HUNTINGTON BEACH, Calif. — 45-year-old Reel Big Fish frontman Aaron Barrett found stray, gray triangles last week on his Hawaiian shirts, witnesses confirmed, a grim reminder that the ska-punk icon is no longer the “young kid on the scene.”
“You always know in the back of your mind that you’ll eventually go gray, but when it finally happens, it’s a real shock to see,” Barrett told reporters while holding up a shirt with triangles, once a vivid and zany red, that had noticeably dulled. “I considered dying them back to their original colors, but I don’t want to look like a sad, old man, desperately holding onto his youth.”
Barrett’s colorful Hawaiian shirts, checkered jackets, and thick muttonchops had branded him as the coolest person in the SoCal ska scene for decades. However, he readily admitted that his “youthful days as the top young-gunner” of the genre are long-gone.
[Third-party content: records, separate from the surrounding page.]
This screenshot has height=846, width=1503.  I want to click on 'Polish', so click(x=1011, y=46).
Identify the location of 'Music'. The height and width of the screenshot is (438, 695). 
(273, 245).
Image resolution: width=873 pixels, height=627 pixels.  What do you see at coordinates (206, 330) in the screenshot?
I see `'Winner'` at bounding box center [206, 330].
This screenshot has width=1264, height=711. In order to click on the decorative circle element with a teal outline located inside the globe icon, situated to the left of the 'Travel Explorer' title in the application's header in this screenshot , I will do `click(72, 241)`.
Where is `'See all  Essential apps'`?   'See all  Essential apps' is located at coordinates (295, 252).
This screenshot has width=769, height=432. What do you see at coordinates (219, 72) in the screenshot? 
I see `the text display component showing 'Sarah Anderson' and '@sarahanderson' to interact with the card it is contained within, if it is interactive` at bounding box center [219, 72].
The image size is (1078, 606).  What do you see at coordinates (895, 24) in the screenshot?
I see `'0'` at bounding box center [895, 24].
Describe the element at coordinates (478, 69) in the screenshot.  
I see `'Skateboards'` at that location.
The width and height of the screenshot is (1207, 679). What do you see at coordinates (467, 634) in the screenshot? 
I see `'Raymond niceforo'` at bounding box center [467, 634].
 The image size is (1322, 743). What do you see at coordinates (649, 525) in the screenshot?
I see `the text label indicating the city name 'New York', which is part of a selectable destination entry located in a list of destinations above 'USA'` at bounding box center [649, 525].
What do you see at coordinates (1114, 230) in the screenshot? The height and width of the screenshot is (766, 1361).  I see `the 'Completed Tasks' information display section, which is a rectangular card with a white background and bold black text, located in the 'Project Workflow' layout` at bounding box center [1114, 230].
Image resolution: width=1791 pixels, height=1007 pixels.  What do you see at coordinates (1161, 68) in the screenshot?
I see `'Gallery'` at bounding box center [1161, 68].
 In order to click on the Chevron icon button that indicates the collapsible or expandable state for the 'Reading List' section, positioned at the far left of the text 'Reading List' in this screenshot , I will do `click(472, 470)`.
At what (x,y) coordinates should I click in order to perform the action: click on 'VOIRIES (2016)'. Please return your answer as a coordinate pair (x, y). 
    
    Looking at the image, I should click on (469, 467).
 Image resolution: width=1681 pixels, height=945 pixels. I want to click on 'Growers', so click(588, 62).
“I probably should’ve seen this coming — I had to replace my big, checkered shades with reading glasses, just to see the setlist,” Barrett said. “Not that the setlist has changed much. Boy, I guess my mind’s starting to go, too.”
Though Reel Big Fish continues to play for thousands of adoring fans, the rest of the band is reportedly concerned that a declining Barrett is a detriment to their live shows.
“Look, Aaron is a legend, and we love him,” trombonist Billy Kottage said. “But he just isn’t the hotshot he used to be — his ‘pick it ups’ are slower than ever, his stage banter is all about his teenage kids… it’s bumming people out.”
“Ska is for the young and the hip,” added drummer Edward Larsen, “and Aaron isn’t either anymore. If he throws his back out hopping around on stage, he might never skank again. Those grays are just the tip of the iceberg.”
During a show last night, Barrett claimed he made peace with his grays. “Ladies love the salt and pepper look,” he told the 95 percent male crowd.